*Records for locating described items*
Start

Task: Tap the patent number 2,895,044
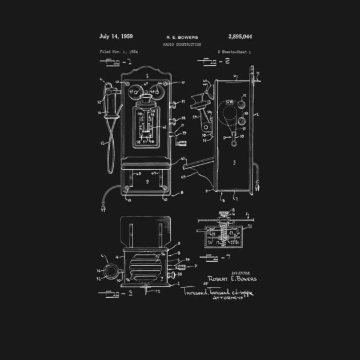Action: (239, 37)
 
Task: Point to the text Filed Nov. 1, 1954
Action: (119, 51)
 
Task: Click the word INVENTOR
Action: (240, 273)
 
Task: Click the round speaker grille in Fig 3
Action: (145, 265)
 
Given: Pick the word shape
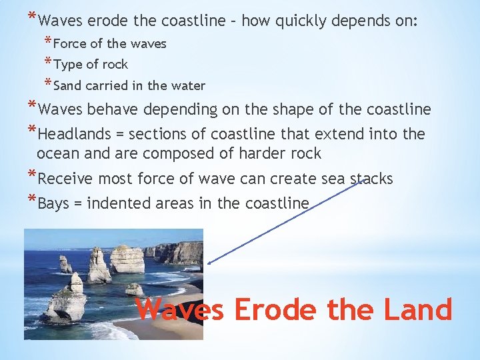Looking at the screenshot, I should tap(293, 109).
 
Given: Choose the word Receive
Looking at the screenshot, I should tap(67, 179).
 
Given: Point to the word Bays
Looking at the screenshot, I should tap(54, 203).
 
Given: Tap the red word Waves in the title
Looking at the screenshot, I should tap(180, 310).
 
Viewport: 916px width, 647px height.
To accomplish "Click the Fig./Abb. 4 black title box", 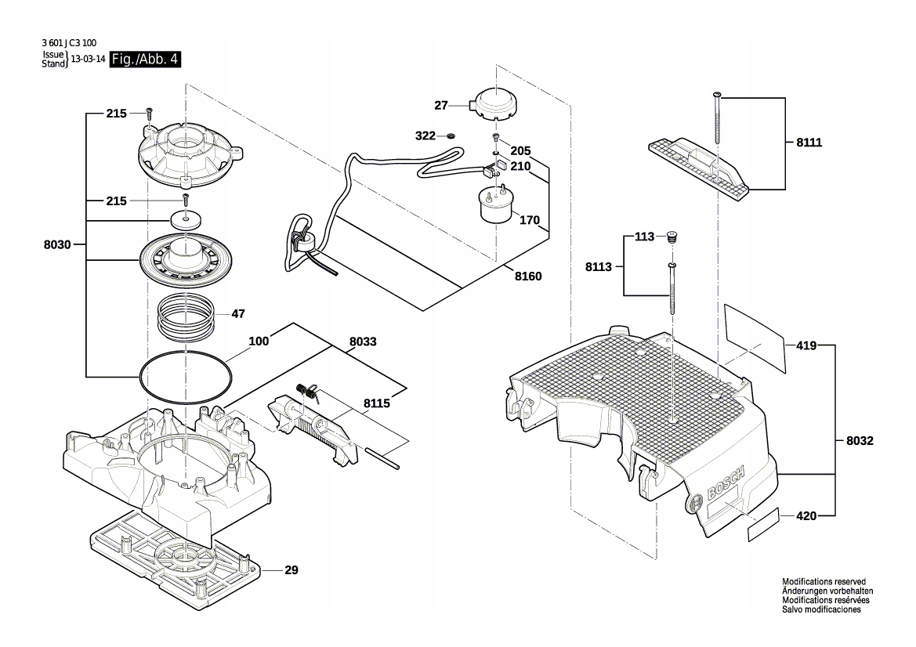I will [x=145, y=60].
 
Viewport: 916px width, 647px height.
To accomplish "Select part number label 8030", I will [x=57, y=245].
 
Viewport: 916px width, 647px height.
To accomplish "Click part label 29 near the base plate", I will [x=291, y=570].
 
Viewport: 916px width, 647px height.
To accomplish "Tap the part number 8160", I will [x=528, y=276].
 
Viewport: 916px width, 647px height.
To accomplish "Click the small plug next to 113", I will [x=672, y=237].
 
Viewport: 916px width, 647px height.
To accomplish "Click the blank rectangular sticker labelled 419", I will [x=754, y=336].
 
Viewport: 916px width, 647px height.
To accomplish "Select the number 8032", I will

End

*Challenge*
Please repeat the lines from the line with "Task: Click the word INVENTOR" to the line with "Action: (145, 265)", switching "Click" to "Select" and keeping everything else the same.

*Exercise response*
Task: Select the word INVENTOR
Action: (240, 273)
 
Task: Select the round speaker grille in Fig 3
Action: (145, 265)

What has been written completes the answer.